** Data shown follows **

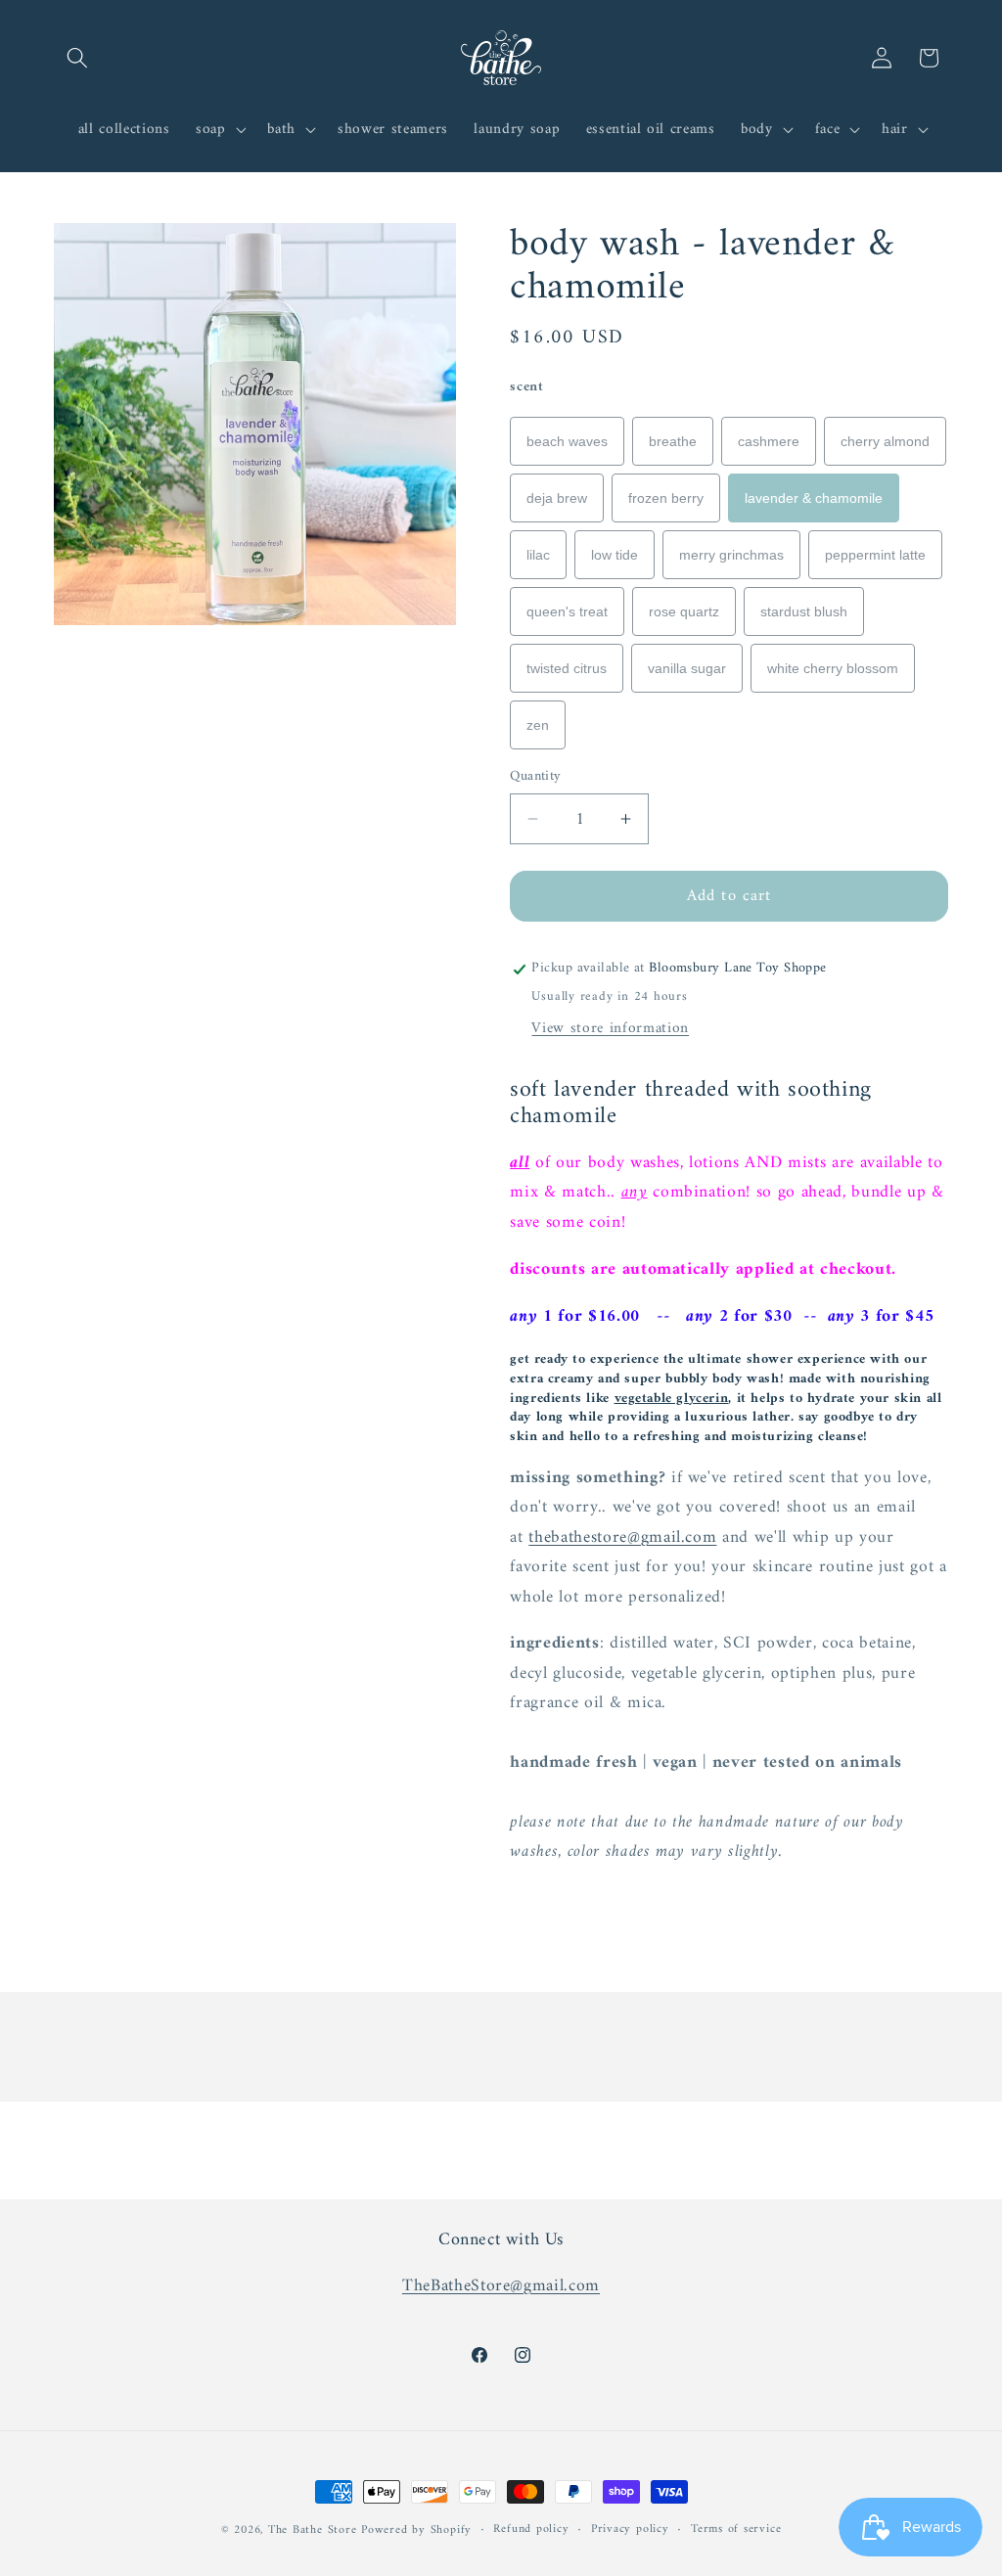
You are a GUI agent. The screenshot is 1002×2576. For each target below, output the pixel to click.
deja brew (556, 498)
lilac (538, 555)
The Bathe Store (312, 2530)
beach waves (567, 441)
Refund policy (531, 2530)
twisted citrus (566, 668)
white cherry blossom (832, 668)
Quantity (536, 777)
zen (537, 725)
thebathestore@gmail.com (622, 1537)
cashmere (768, 441)
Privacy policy (630, 2530)
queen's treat (567, 611)
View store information (610, 1029)
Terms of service (736, 2530)
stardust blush (803, 611)
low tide (614, 555)
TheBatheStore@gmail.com (501, 2286)
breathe (673, 441)
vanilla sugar (687, 668)
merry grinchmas (731, 555)
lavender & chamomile (814, 498)
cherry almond (885, 441)
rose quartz (684, 611)
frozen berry (666, 498)
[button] (77, 57)
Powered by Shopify (416, 2530)
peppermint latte (875, 555)
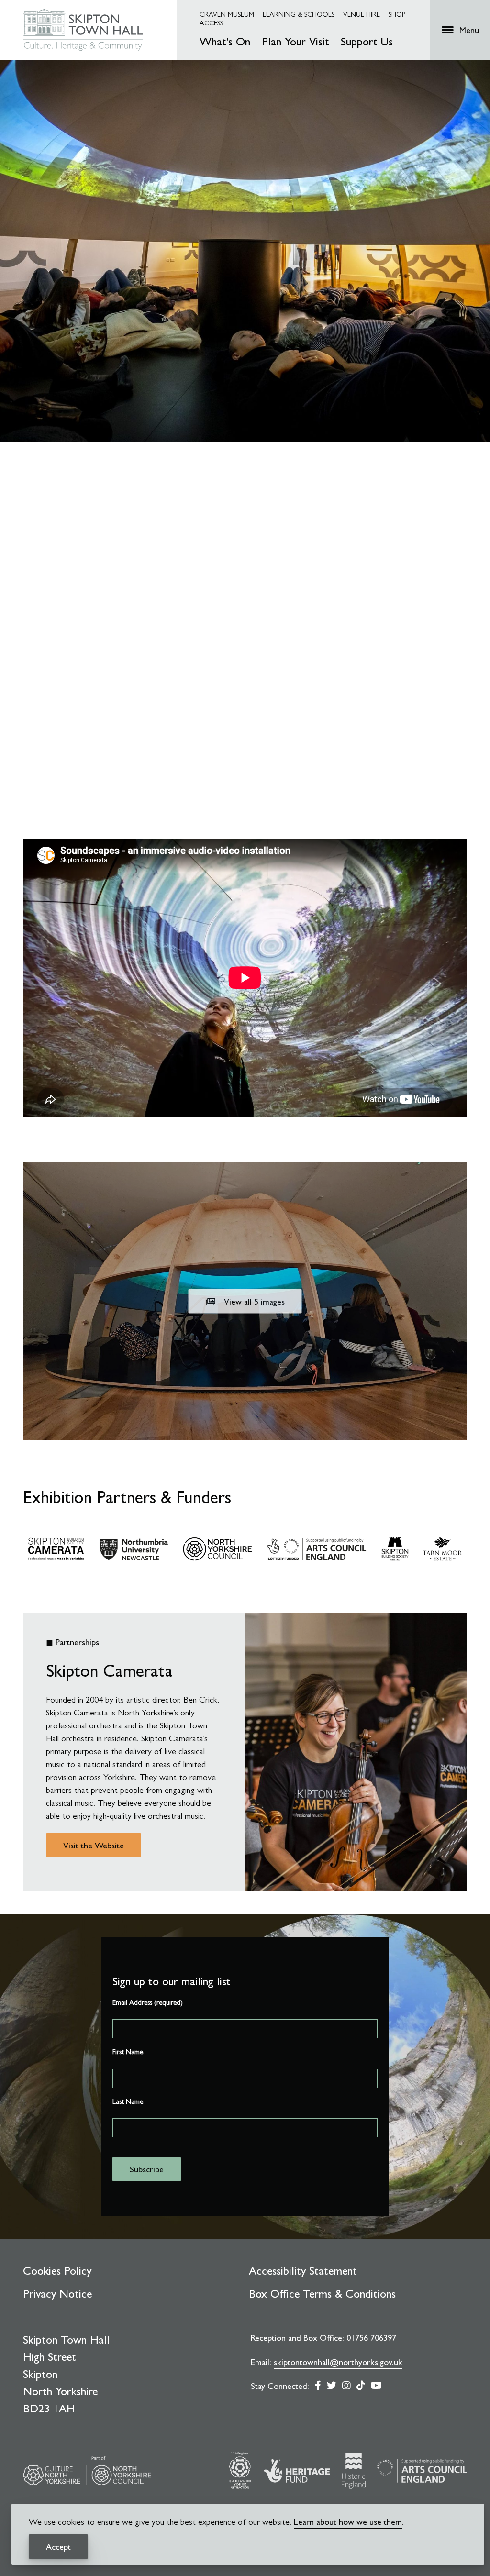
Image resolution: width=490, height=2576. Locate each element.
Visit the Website (93, 1845)
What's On (225, 41)
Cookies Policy (57, 2270)
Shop (397, 14)
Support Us (367, 41)
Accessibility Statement (303, 2270)
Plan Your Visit (295, 41)
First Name (127, 2052)
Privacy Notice (57, 2293)
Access (211, 23)
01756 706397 (371, 2338)
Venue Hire (361, 14)
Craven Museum (227, 14)
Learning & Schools (298, 14)
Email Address (147, 2002)
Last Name (127, 2101)
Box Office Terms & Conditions (322, 2293)
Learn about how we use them (348, 2522)
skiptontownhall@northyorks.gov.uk (338, 2362)
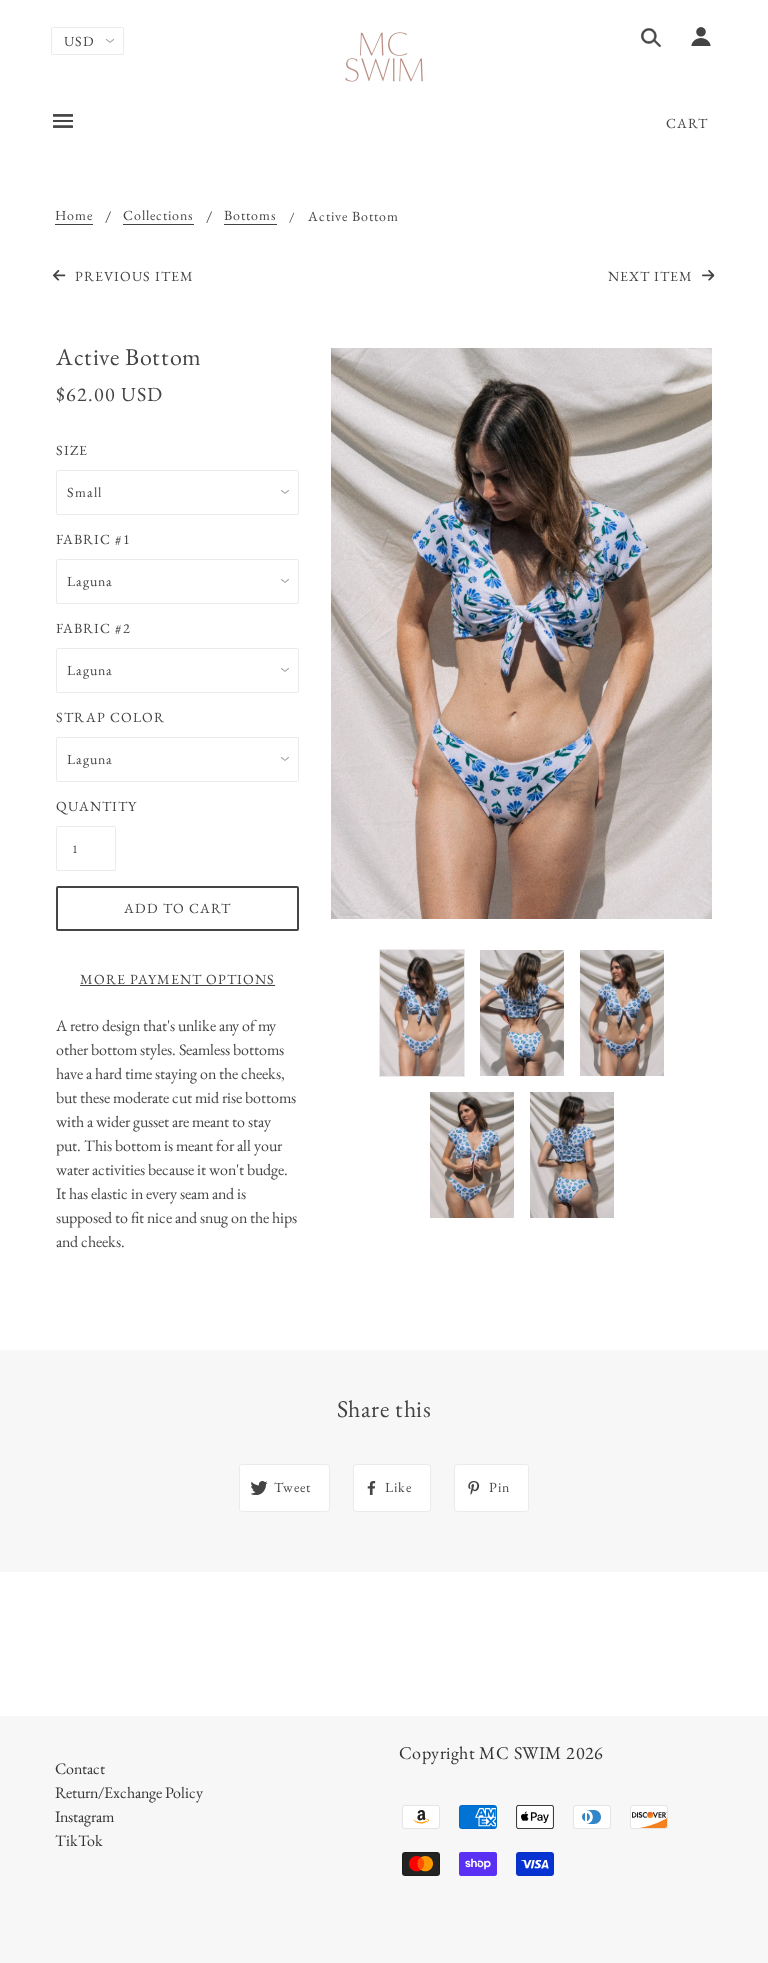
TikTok (79, 1840)
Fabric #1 (93, 539)
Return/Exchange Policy (129, 1792)
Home (74, 216)
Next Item (652, 276)
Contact (80, 1768)
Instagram (84, 1816)
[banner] (384, 57)
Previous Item (132, 276)
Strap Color (110, 717)
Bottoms (250, 216)
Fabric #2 (93, 628)
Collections (158, 216)
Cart (687, 123)
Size (72, 450)
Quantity (86, 806)
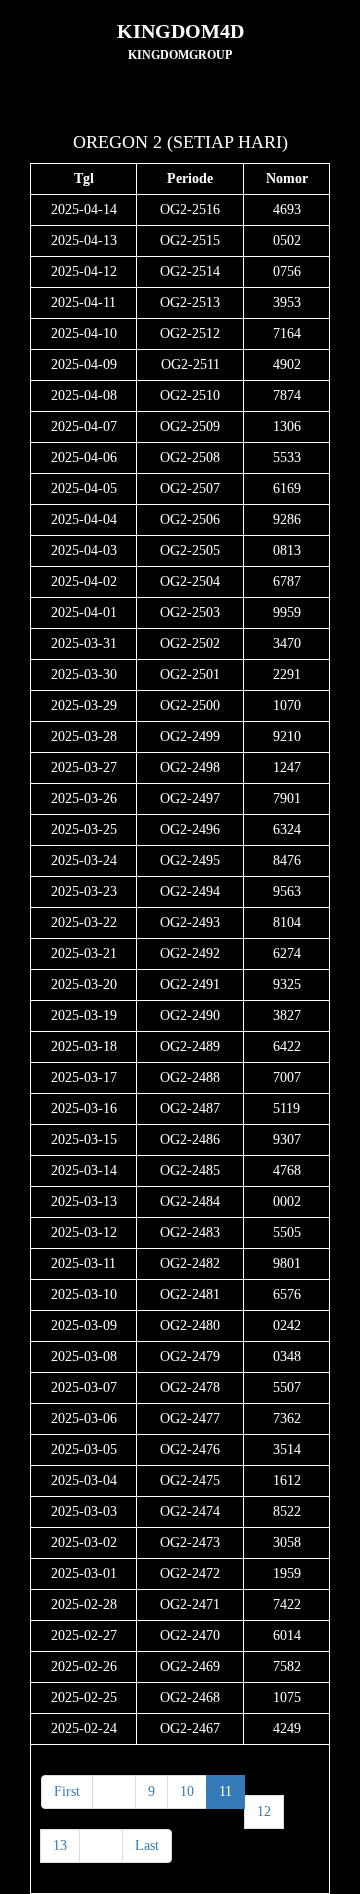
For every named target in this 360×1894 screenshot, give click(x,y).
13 (60, 1845)
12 (264, 1811)
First (67, 1791)
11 (225, 1791)
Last (147, 1845)
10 (187, 1791)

** End of Data shown **

**Your instructions:** What lines in the listing above contain the word "cherry"? Show each one.

**Result for this task:**
white cherry blossom (832, 668)
cherry almond (885, 441)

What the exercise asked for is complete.